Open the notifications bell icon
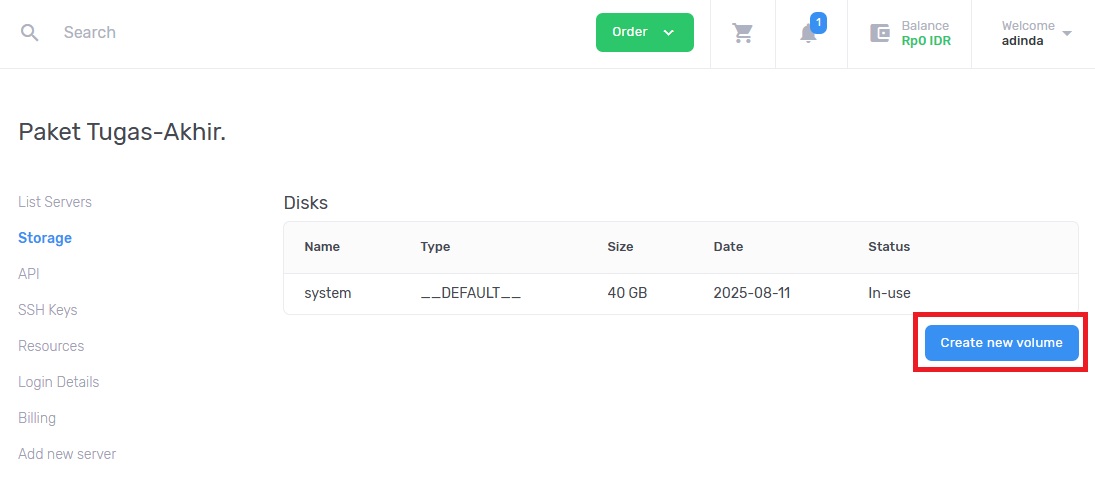1095x490 pixels. (808, 34)
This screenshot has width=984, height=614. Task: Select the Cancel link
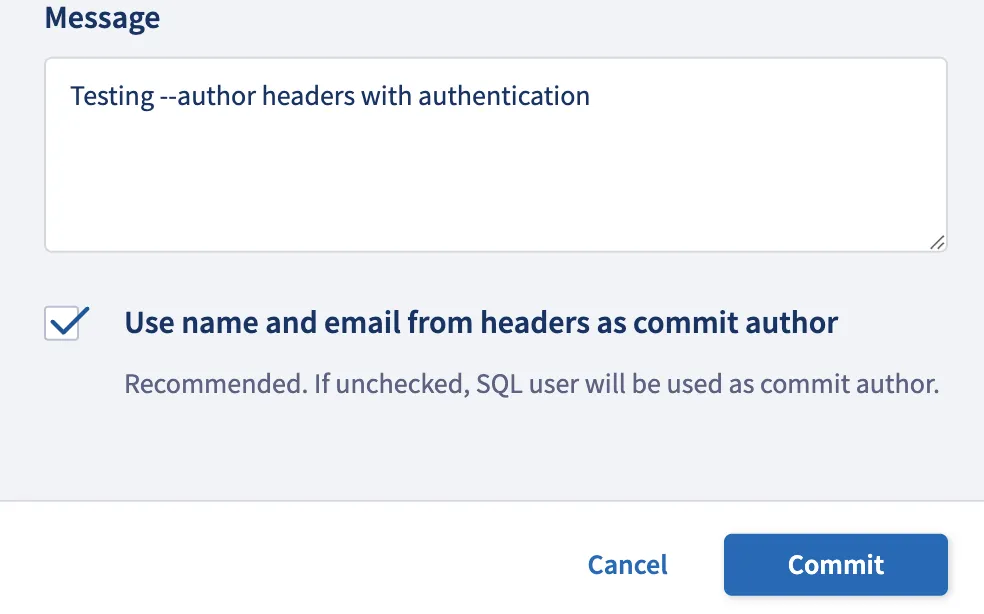627,564
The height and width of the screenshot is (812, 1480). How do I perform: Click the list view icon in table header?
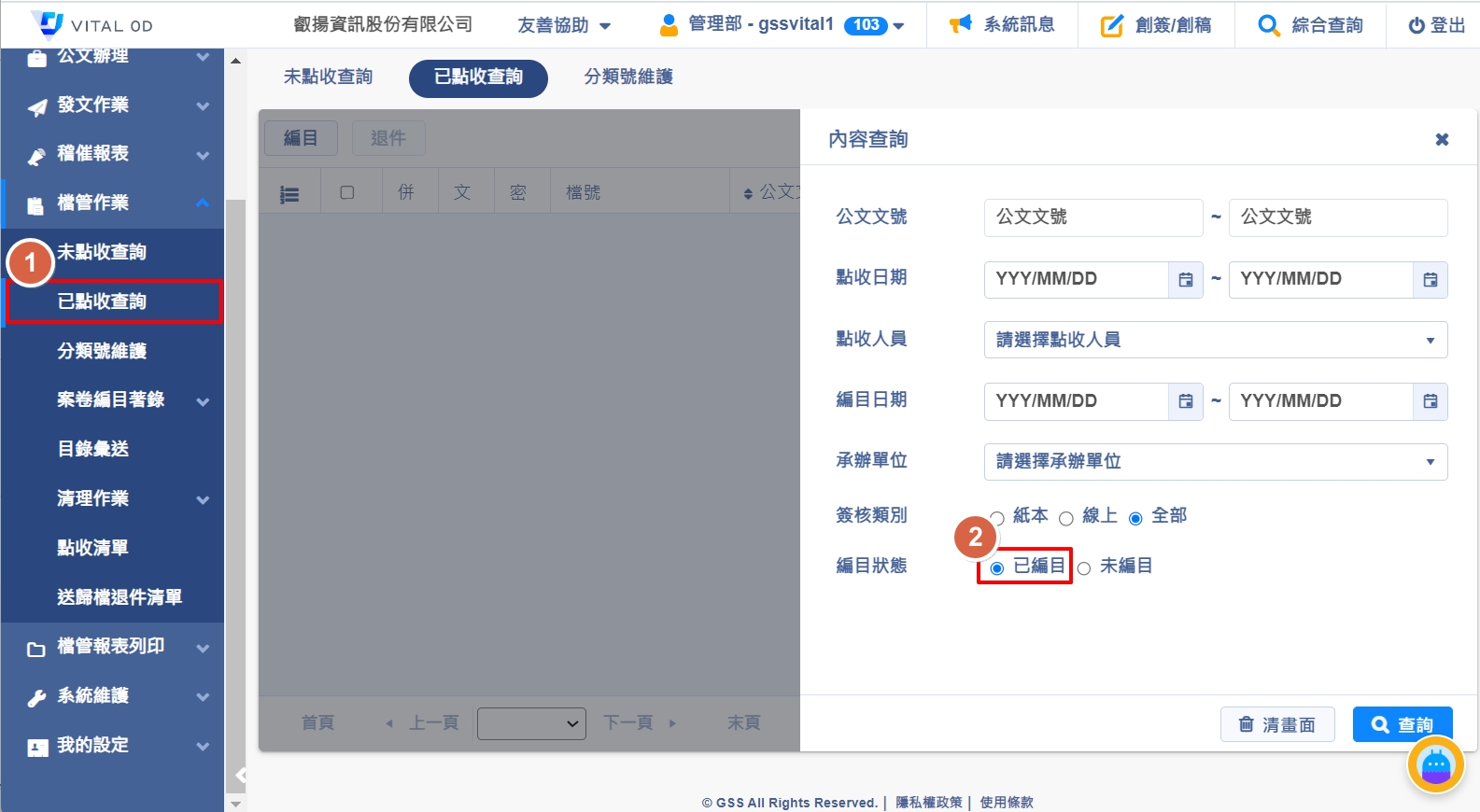point(289,194)
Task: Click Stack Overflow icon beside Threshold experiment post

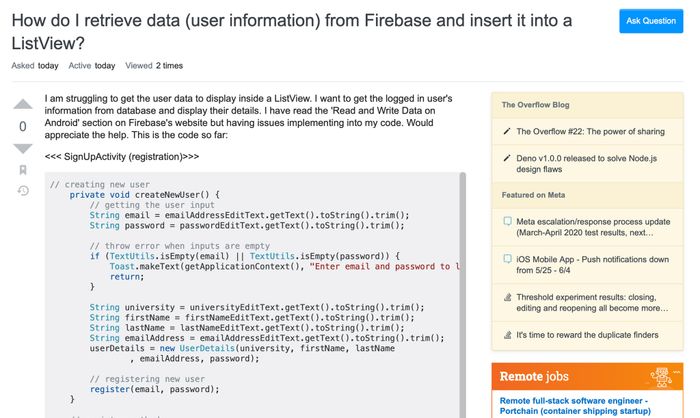Action: [x=507, y=297]
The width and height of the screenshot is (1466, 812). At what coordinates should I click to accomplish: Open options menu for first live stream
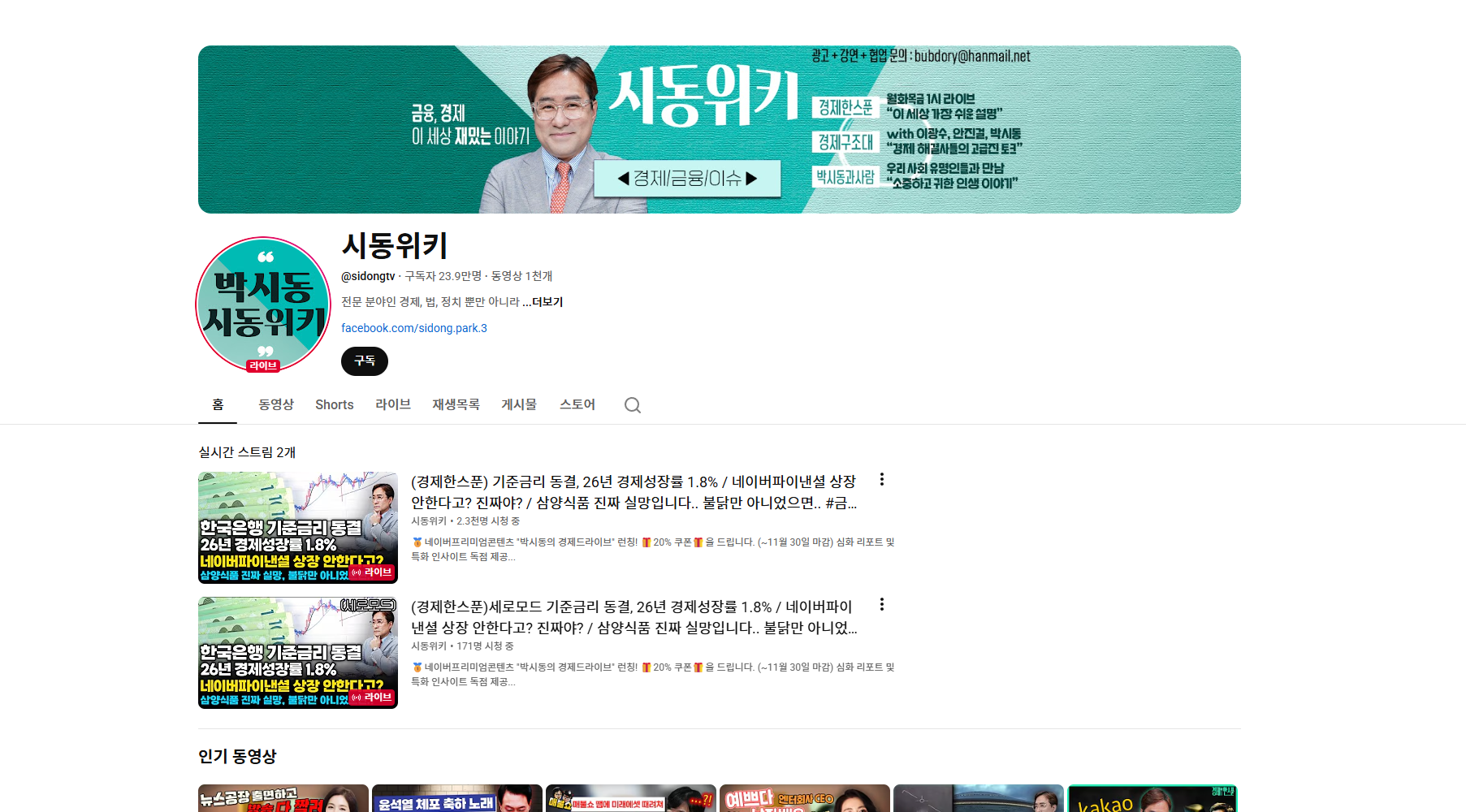[x=881, y=480]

§ **THE TASK**
Reproduce the data above verbatim, minus any images.

§ **ANSWER AREA**
Open the notifications bell icon
1095x490 pixels. (808, 34)
This screenshot has width=984, height=614. Task: Select the Cancel link
627,564
The height and width of the screenshot is (812, 1480). How do I perform: Click the list view icon in table header?
point(289,194)
Task: Click Stack Overflow icon beside Threshold experiment post

Action: [x=507, y=297]
The width and height of the screenshot is (1466, 812). At what coordinates should I click to accomplish: Open options menu for first live stream
[x=881, y=480]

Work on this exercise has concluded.